# Questions to answer
1 – Copy the passage of the news report on the Environmental Audit Committee from "The Environmental Audit" to "on green issues.".
2 – According to the news report on the Environmental Audit Committee, in what year was the committee created?

# Excerpted text
Start of Block
The Government was today accused of wilfully failing to co-operate with an MPs' committee set up by Prime Minister Tony Blair himself to monitor its performance on the environment.

The Environmental Audit Committee was created in 1997, following Labour's election victory, in fulfilment of a manifesto pledge to ensure that the Government was held to account on green issues.

But its chairman, Tory MP Peter Ainsworth, today accused Government departments of adopting a dismissive approach to its work on controversial issues like genetically-modified crops and greenhouse gas emissions by aircraft.

The Government was sometimes "very resistant" to the committee's agenda and official responses to some of its reports had been "lamentable" or "very poor”š" he complained.

And he said that official information provided by departments in response the committee's inquiries was sometimes "sketchy (and) wilfully unhelpful".

Mr Ainsworth's concerns were highlighted in the annual report for 2004 of the influential House of Commons Liaison Committee, published today.

In a letter.... reproduced in today's report, Mr Ainsworth set out his complaints about the Government's behaviour in two confrontations between his committee and Whitehall departments last year.

....Last March, Environment Secretary Margaret Beckett announced her approval of the commercial cultivation of one strain of GM maize within days of the EAC producing a highly critical report unanimously advising against it. The timing of the announcement suggested Cabinet had approved the decision 24 hours before the EAC published its report after an inquiry lasting almost six months.

"The Government's response to the committee's report on GM crops was very poor," said Mr Ainsworth.

"It effectively dismissed the report without even bothering to answer several of its key points, and also deliberately misinterpreted several other points in an attempt to rubbish its conclusions and recommendations."
End of Block
# Information supplied
Start of Block
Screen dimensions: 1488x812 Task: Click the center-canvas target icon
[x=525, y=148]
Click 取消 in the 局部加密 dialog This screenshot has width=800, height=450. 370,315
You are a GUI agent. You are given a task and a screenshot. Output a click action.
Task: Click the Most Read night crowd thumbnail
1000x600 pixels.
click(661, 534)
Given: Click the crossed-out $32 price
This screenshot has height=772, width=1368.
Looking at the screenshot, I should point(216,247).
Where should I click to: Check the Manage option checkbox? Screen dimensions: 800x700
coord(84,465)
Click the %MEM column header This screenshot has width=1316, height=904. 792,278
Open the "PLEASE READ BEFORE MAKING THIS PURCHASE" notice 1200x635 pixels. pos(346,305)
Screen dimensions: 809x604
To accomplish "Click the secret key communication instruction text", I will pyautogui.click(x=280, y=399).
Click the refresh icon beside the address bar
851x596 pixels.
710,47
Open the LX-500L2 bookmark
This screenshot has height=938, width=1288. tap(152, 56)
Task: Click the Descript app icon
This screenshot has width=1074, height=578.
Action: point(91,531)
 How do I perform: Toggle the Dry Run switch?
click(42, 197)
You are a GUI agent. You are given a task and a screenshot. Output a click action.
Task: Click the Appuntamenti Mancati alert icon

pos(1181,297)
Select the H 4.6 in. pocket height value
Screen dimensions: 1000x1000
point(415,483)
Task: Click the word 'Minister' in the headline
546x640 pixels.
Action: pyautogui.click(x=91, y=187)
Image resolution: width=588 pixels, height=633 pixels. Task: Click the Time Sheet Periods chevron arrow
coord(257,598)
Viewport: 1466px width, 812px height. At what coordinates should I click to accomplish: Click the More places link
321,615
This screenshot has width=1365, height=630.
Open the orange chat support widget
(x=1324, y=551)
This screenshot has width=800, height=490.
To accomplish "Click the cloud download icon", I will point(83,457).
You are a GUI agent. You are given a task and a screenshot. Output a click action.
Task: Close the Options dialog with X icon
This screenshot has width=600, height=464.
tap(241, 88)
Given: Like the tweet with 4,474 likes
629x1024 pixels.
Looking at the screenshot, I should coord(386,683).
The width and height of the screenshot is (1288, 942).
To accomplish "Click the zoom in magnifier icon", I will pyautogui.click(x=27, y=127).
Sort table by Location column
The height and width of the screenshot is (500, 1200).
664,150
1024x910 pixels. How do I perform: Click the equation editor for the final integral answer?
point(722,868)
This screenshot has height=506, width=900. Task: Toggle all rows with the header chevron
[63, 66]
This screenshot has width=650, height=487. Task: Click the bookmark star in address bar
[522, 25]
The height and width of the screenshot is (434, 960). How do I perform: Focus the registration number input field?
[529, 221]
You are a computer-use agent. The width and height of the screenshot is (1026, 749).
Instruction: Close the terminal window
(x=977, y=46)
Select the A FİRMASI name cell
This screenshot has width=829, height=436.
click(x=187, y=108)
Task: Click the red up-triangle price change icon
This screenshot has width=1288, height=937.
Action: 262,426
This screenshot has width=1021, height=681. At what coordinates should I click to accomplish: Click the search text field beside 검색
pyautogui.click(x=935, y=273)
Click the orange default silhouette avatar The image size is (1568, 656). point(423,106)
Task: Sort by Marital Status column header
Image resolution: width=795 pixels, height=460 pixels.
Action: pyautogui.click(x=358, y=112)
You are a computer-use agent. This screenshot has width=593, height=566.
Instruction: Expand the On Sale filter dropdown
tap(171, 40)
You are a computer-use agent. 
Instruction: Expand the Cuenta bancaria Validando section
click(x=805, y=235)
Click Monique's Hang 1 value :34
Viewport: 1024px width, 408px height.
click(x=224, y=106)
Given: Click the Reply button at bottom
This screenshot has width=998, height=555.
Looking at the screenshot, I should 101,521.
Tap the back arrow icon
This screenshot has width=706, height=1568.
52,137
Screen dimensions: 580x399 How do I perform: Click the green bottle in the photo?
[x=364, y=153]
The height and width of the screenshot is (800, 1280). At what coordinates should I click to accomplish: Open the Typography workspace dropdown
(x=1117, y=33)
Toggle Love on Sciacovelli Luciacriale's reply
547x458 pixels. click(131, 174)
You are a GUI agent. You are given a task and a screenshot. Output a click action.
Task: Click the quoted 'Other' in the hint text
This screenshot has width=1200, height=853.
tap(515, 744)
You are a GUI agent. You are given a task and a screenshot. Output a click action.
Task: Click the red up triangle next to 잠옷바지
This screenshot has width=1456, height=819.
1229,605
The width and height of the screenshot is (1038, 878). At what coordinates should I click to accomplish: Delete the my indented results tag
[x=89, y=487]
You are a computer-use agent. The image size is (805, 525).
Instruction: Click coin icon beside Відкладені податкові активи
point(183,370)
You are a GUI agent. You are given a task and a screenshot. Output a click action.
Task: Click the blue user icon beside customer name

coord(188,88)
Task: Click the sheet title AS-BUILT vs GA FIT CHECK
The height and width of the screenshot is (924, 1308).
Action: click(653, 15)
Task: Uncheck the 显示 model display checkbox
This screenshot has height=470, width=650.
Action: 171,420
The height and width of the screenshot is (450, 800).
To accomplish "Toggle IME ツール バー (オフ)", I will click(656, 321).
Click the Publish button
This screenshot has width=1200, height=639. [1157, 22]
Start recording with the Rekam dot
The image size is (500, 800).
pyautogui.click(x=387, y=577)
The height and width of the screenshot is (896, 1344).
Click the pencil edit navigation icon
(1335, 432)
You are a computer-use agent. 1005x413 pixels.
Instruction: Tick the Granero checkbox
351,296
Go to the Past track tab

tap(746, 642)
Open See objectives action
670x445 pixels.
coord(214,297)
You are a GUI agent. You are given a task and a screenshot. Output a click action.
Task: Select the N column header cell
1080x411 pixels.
End of Block
# Answers below
1 –
The Environmental Audit Committee was created in 1997, following Labour's election victory, in fulfilment of a manifesto pledge to ensure that the Government was held to account on green issues.

2 – 1997